Marius se incorporó y dijo para tranquilizar a Thorne:
—Como sabes, la luz no puede penetrar aquí y nadie te molestará. Duerme tranquilo y sueña. Mañana hablaremos. Ahora debo marcharme. Daniel, mi amigo, es joven. Permanece junto a su pequeño imperio hasta caer rendido. Tengo que obligarle a retirarse a un lugar más cómodo, aunque a veces me pregunto si realmente importa.
—Antes de irte quiero que me aclares algo —dijo Thorne.

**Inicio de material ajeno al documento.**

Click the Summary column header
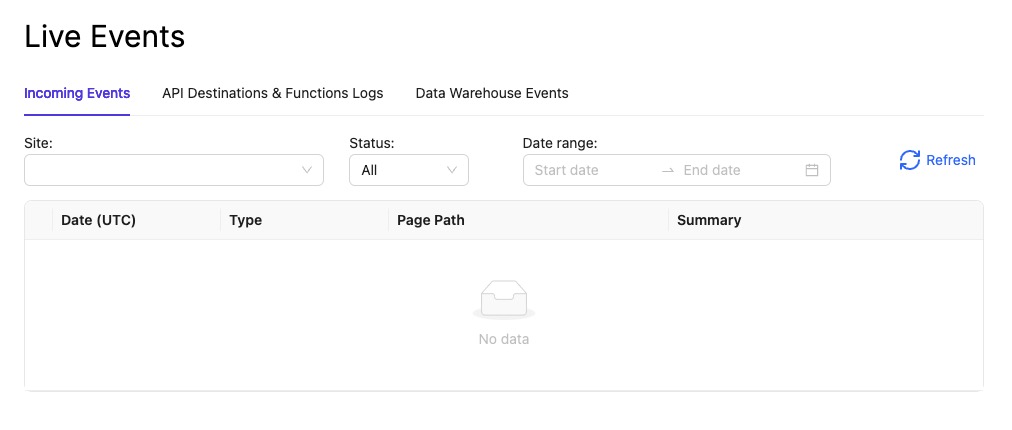709,220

—Lo haré si puedo —contestó Marius con voz queda, aunque se mostraba decididamente receloso, como si ocultara importantes secretos que debía revelar pero temiera hacerlo.
—¿Qué fue de la bebedora de sangre que caminaba por la orilla del mar, examinando una por una las bonitas conchas que encontraba? —preguntó Thorne.
El recelo de Marius dio paso a una expresión de alivio. Miró a Thorne unos instantes y luego respondió midiendo bien las palabras.
—Según dicen, se inmoló bajo el sol. No era muy mayor. Encontraron sus restos una noche, a la luz de la luna. Había construido a su alrededor un amplio círculo formado por conchas, lo que indicaba que su muerte había sido intencionada. Hallaron tan sólo sus cenizas, algunas de las cuales el viento había diseminado. Los que la amaban permanecieron junto a sus restos, observando cómo el viento se llevaba las cenizas que habían quedado. Al amanecer, todo había concluido.
—¡Qué historia tan trágica! —comentó Thorne—. ¿No le complacía ser uno de nosotros?
Marius parecía sorprendido por las palabras de Thorne.
—¿A ti te complace ser uno de nosotros? —preguntó suavemente.
—Creo…, creo que volvería a hacerlo —respondió Thorne en tono vacilante.